Data Study Group December 2017

Data Study Groups – Introduction

Get involved as a researcher

Get involved as an industry partner

The Turing Data Study Group brings together researchers, data practitioners, and industry representatives from leading organisations to work together on data science challenges posed by partner organisations in multi-disciplinary teams, enabling researchers to build collaborations and work with real-world industry datasets.

The Data Study Group taking place from 11-15 December will have the following science challenges from partner organisations:

  • Cabinet Office: Can data science help identify potential drivers of extremism?
  • Cabinet Office: Can the news help us understand global instability?
  • Inmarsat: Can we use geospatial time-series analyses to predict the demand for a global satellite communications network?
  • Dstl: Can machine learning be used to identify code vulnerabilities?
  • Codecheck: How do our food choices affect climate change?

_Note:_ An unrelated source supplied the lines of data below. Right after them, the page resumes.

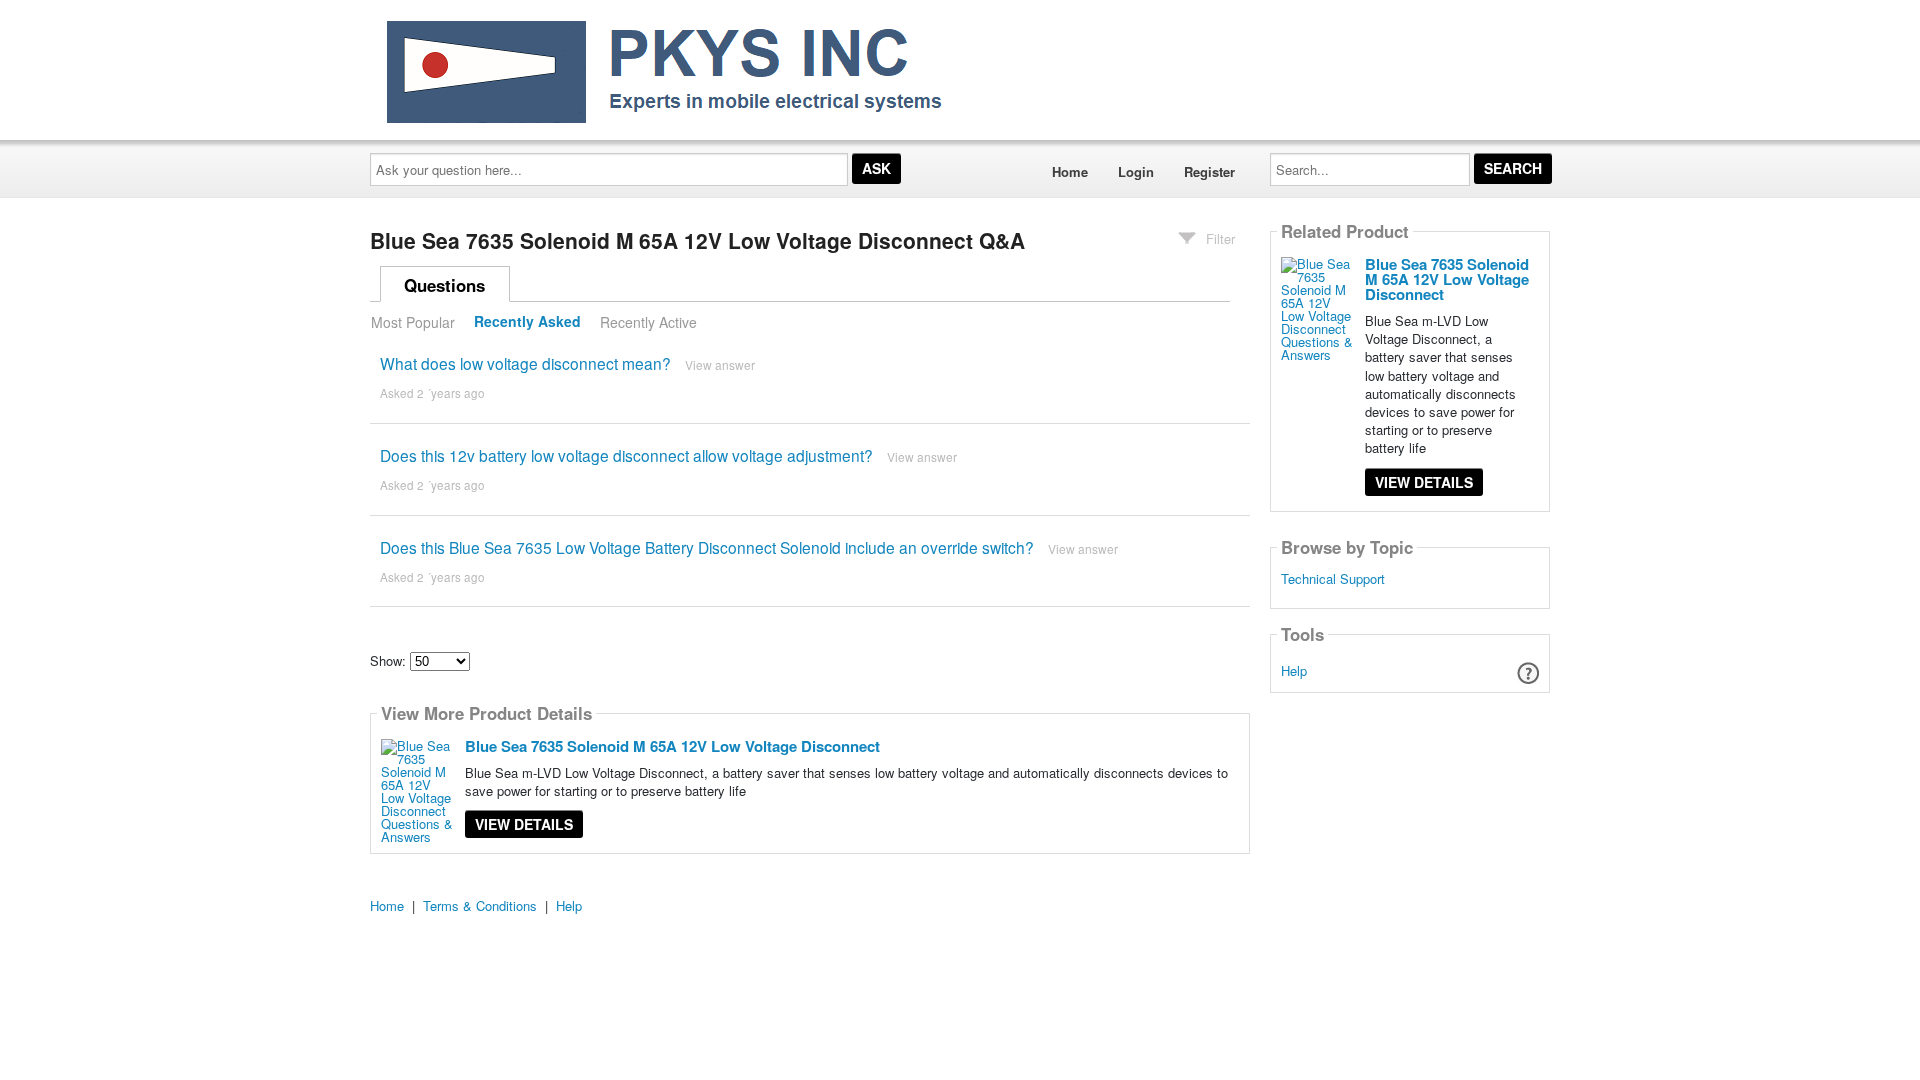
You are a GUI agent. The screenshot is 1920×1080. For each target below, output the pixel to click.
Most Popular (413, 322)
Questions (444, 285)
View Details (524, 824)
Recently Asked (527, 322)
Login (1136, 171)
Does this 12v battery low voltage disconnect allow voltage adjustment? (626, 455)
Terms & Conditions (480, 905)
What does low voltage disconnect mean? (525, 363)
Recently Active (648, 322)
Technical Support (1333, 579)
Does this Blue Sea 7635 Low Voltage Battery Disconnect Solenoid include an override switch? (707, 547)
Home (1070, 171)
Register (1209, 171)
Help (1294, 670)
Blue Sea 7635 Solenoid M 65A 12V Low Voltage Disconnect (672, 746)
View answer (720, 364)
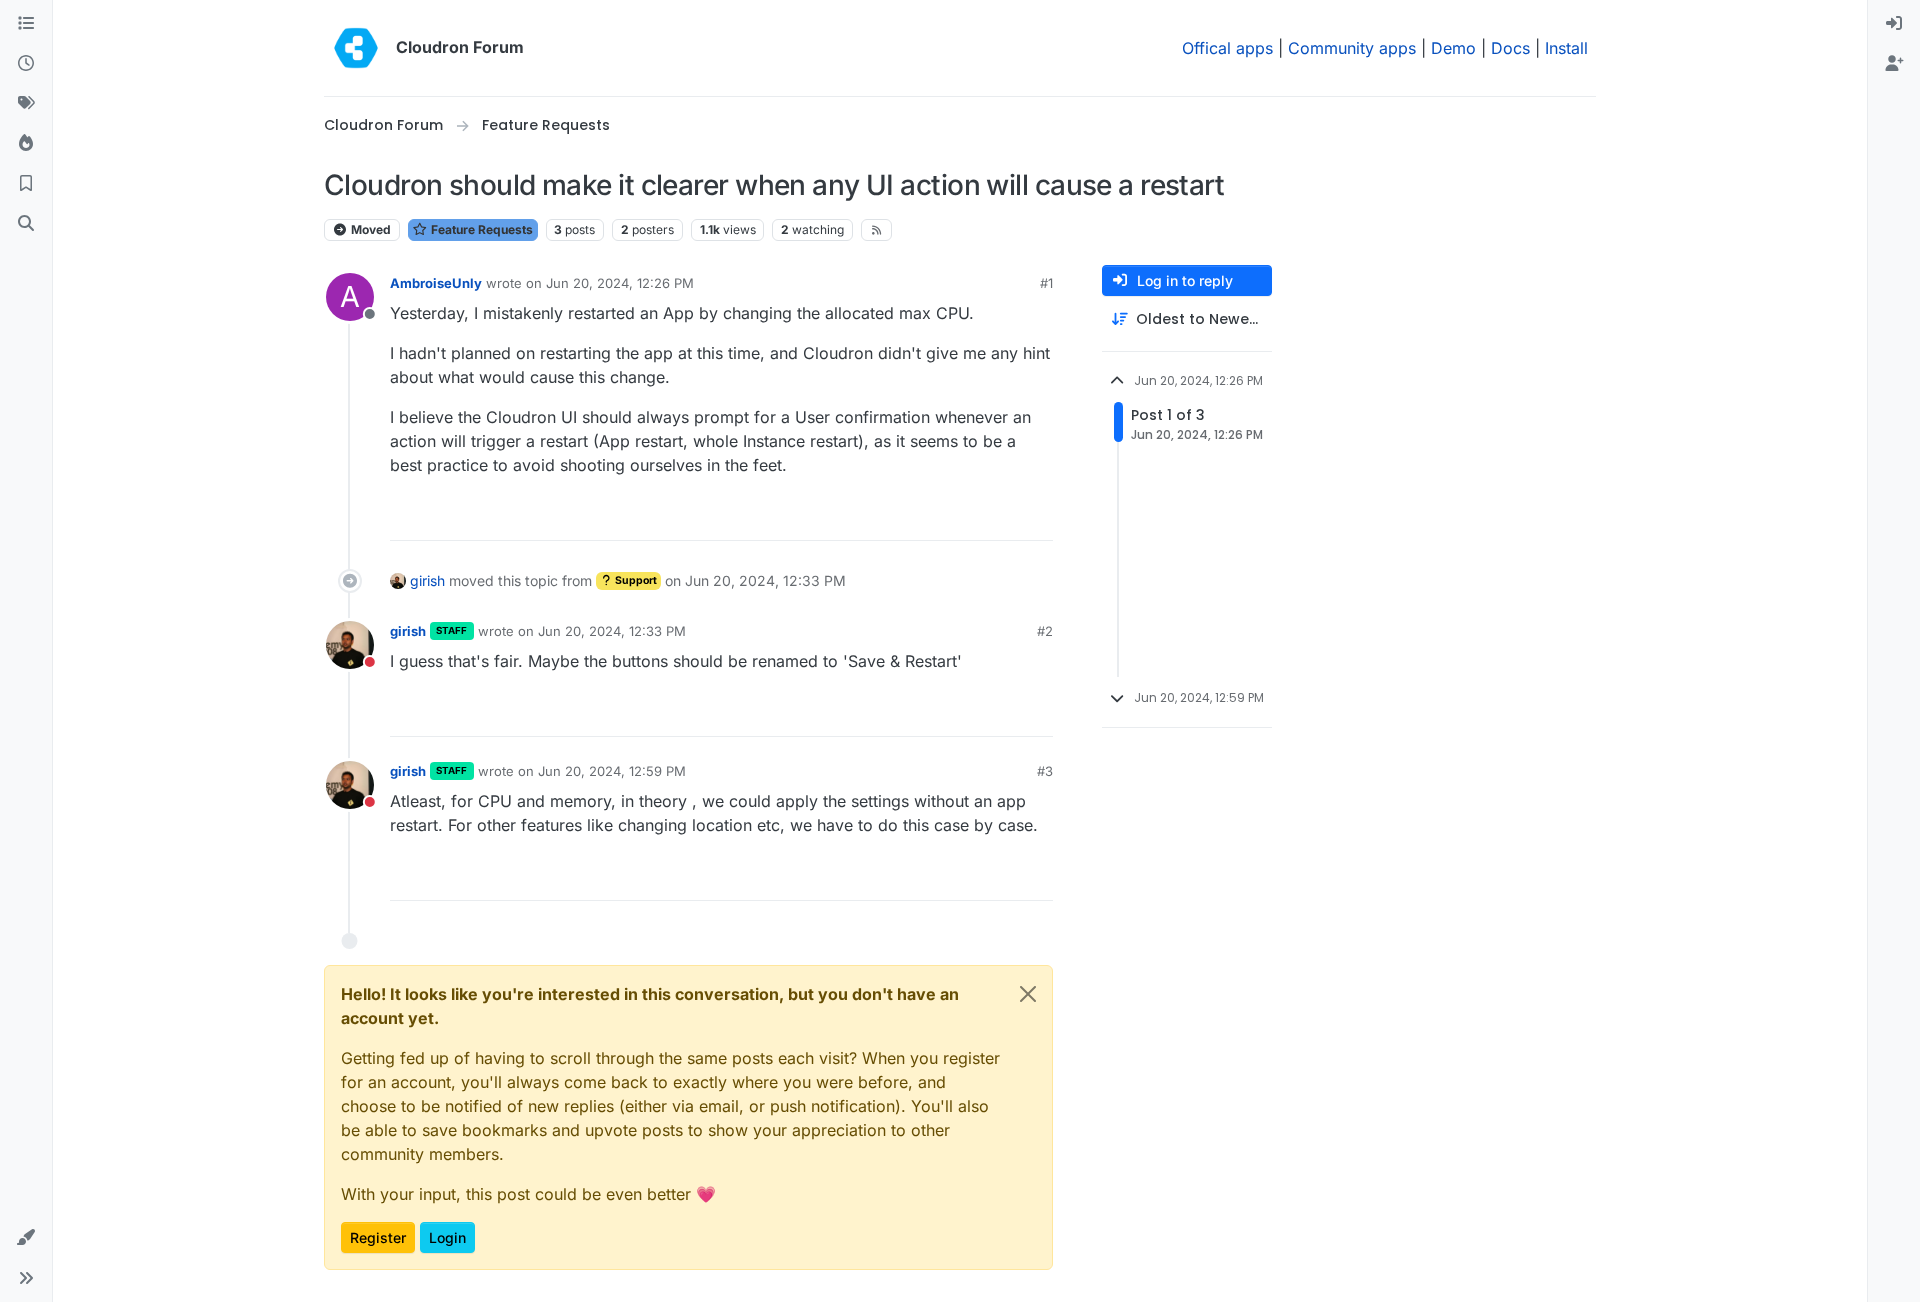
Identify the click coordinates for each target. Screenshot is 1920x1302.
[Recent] (26, 64)
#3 (1045, 771)
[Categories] (26, 24)
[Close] (1028, 994)
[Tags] (26, 104)
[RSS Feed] (876, 230)
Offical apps (1227, 48)
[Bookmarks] (26, 184)
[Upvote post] (1007, 516)
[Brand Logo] (356, 48)
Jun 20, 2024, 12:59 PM (612, 771)
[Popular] (26, 144)
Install (1566, 48)
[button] (26, 1238)
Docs (1510, 48)
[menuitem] (1894, 24)
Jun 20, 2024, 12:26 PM (620, 283)
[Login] (1894, 24)
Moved (369, 229)
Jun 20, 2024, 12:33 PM (612, 631)
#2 (1045, 631)
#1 (1046, 283)
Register (378, 1237)
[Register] (1894, 64)
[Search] (26, 224)
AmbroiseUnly (436, 283)
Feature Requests (480, 229)
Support (635, 580)
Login (447, 1237)
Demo (1453, 48)
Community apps (1352, 48)
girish (427, 580)
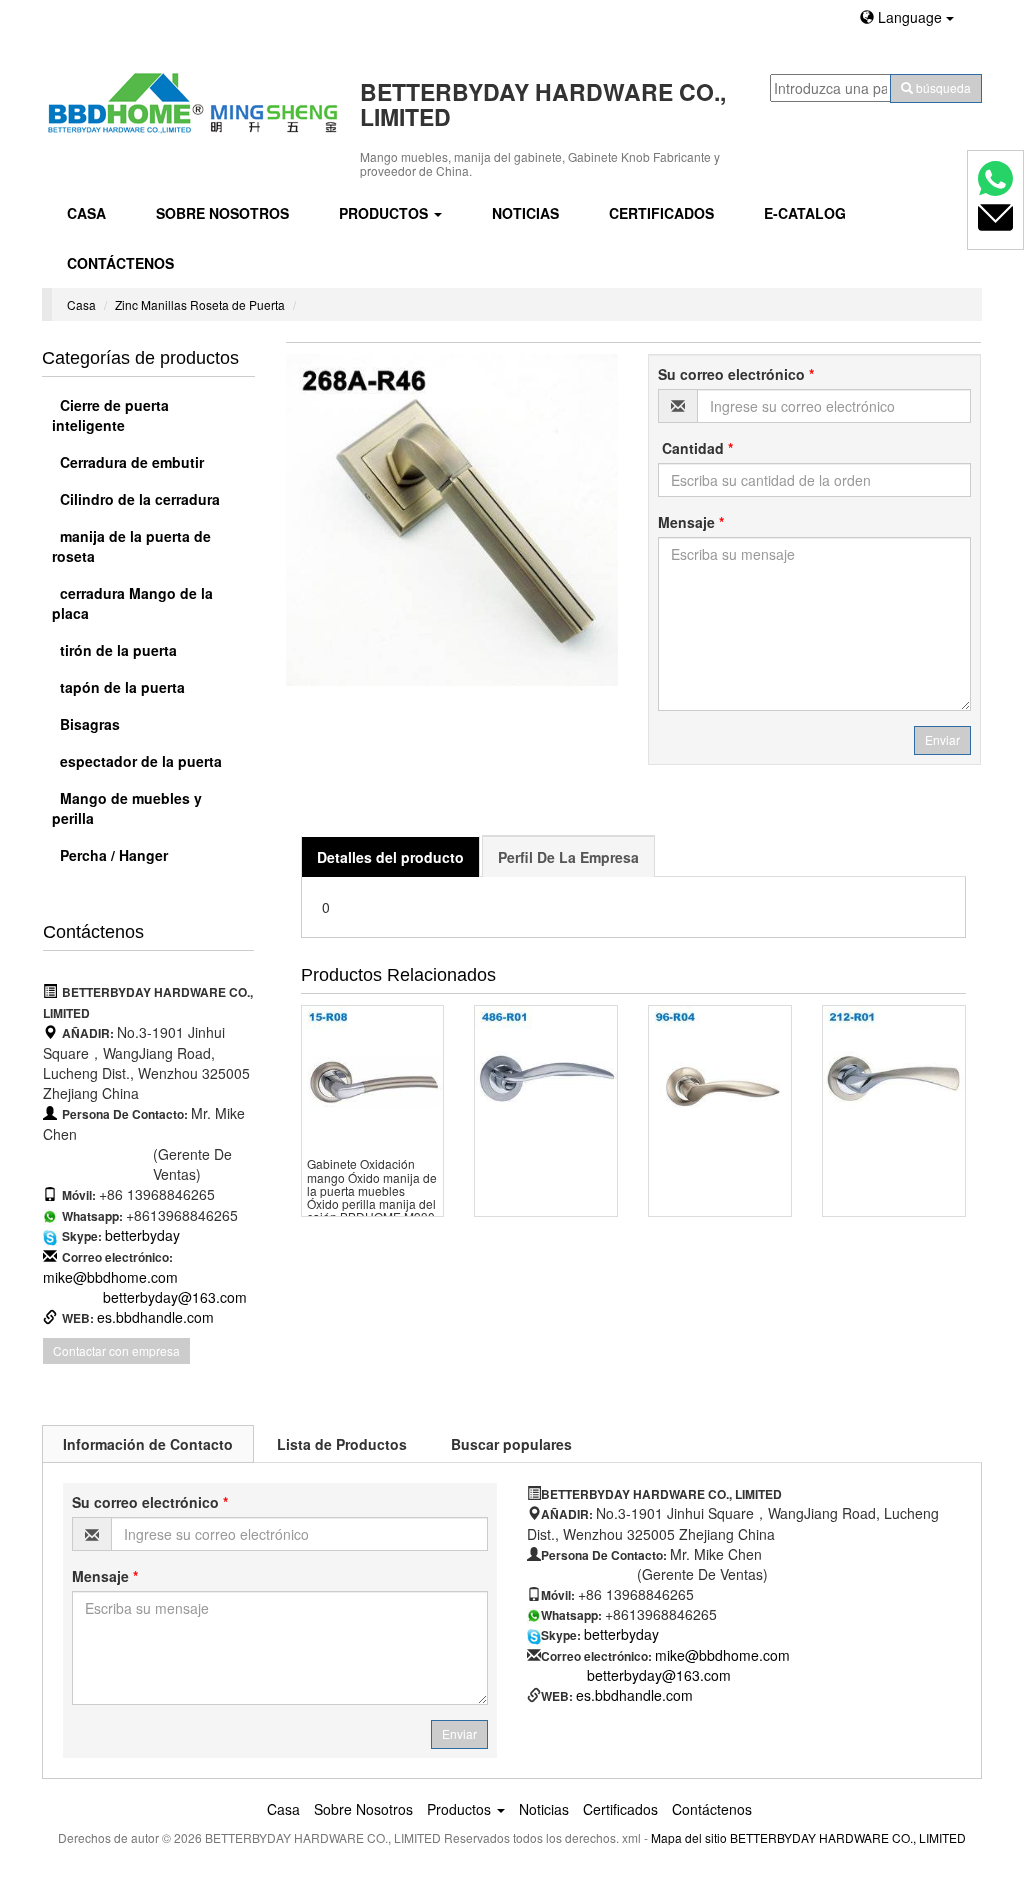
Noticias (525, 213)
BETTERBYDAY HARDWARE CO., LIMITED (848, 1837)
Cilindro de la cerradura (138, 499)
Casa (86, 213)
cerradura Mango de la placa (132, 603)
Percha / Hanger (112, 855)
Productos (385, 213)
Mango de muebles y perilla (127, 808)
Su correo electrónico (736, 374)
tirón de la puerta (116, 650)
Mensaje (691, 522)
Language (910, 17)
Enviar (942, 739)
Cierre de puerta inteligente (110, 415)
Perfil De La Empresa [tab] (568, 857)
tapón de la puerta (120, 687)
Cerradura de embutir (130, 462)
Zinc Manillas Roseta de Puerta (200, 304)
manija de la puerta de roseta (131, 546)
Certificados (661, 213)
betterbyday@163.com (175, 1297)
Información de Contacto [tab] (148, 1444)
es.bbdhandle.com (155, 1317)
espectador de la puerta (139, 761)
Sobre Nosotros (222, 213)
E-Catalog (805, 213)
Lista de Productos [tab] (342, 1444)
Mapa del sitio (689, 1837)
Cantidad (695, 448)
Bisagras (88, 724)
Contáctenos (120, 263)
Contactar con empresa (116, 1350)
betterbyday (142, 1235)
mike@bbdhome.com (110, 1277)
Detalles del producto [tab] (390, 857)
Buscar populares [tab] (511, 1444)
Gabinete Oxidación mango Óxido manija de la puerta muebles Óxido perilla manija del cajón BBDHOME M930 (372, 1190)
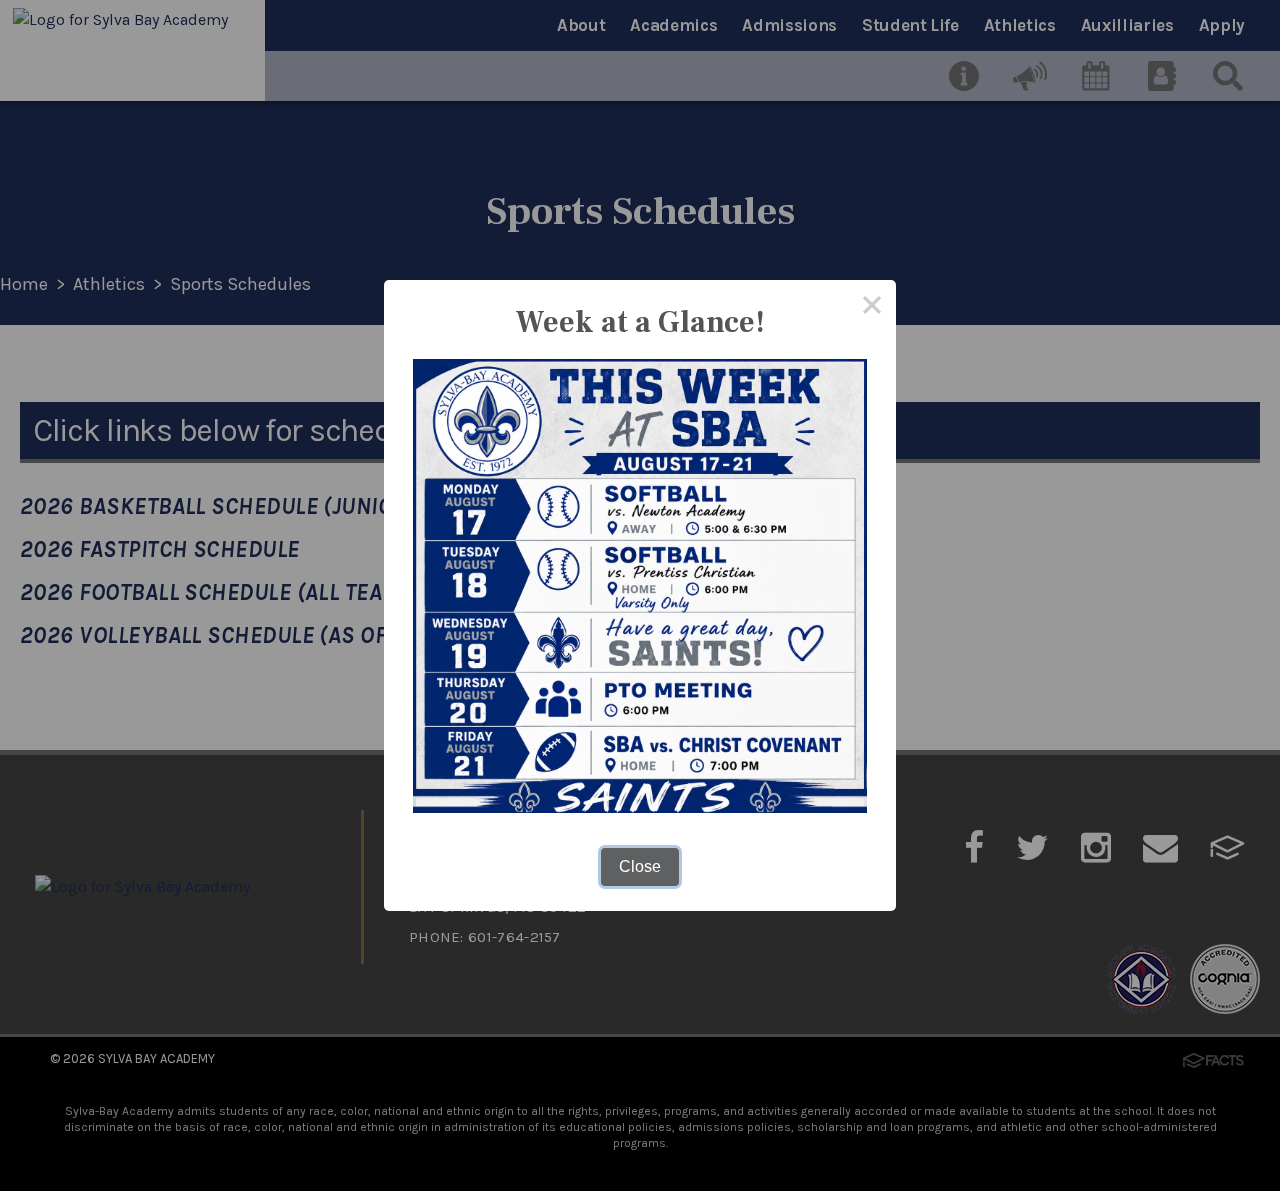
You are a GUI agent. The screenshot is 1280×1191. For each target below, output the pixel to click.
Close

View the detailed challenge descriptions

You can read about the experience of researchers that took part in a previous Turing Data Study Group and follow their progress through our social media story.

If you have any queries, email Data Study Group for more information.

Science challenges in detail

Cabinet Office: Can data science help identify potential drivers of extremism?

Countering violent extremism is a major priority for the UK government. Can we utilise data to provide a more detailed picture of an individual’s engagement with extremism in order to identify both the risk factors of radicalisation and potential points for intervention? How might we apply this in real-world scenarios?

The Cabinet Office will provide a range of public datasets and an optionally accessible digest of materials relating to extremism.


Cabinet Office: Can the news help us understand global instability?

Government aims to provide the most accurate information about the world around us, to enable the most effective decisions to be made, and to protect UK citizens globally. But we have sometimes struggled to spot crises unfolding, or assess the risk of instability. As well as the large amounts of economic, social and polling data now increasingly published globally, there has been a major growth in news outlets – all made available online.

How can we make sense of all this data, to better spot risks of global instability? Could there be patterns preceding a crisis? What can we learn from the quantitative data which is already available and how, if at all, can analysing the news, and the language within it, help?

As a feasibility test, this challenge will explore English-language news in Hong Kong, alongside other available data and example key events.


Inmarsat: Can we use geospatial time-series analyses to predict the demand for a global satellite communications network?

Inmarsat is an internet service provider with a satellite network for areas of little coverage, including oceans, deserts and aeroplanes – a growing market. There is a need for efficient predictive models to determine the demand. Significant spatial autocorrelations are expected.

How can the data, covering a 4-dimensional grid over geospatial coordinates, time and channel (voice call, streaming, IP traffic, ISDN), be used for predictive modelling? What are the potential applications of the data?


Dstl: Can machine learning be used to identify code vulnerabilities?

Static analysis is a common way to check for vulnerabilities in code. Unfortunately, while current tools for static analysis have a relatively high recall, they return a large number of false positives, leading to lower use.

This challenge has two elements: firstly, can you train a machine learning system to recognise code vulnerabilities more sensitively? This is an unusual supervised learning problem, as source code is highly structured – could graph-based techniques or other approaches perform better than a simplistic bag-of-words model?

Secondly, can you create a database of high-quality real-world examples of vulnerable code, applying natural language processing techniques to the commit messages and code comments of publicly-available code repositories, such as Github? Together with the first part, this will allow robust and effective analysis, leading to more resilient software systems.


Codecheck: How do our food choices affect climate change?

Codecheck, the biggest online product guide within the German-speaking area, provides detailed information on ingredients found in food and cosmetics through scanning a product’s barcode.

Using Codecheck’s data, is it possible to develop a model to help estimate a carbon footprint for food? Approaches could be using similar products with a pre-existing carbon footprint calculation and widening the knowledge of the amount of ingredients in the product by estimating the composition of the product using similar formulas, given the order of the ingredients and nutritional values.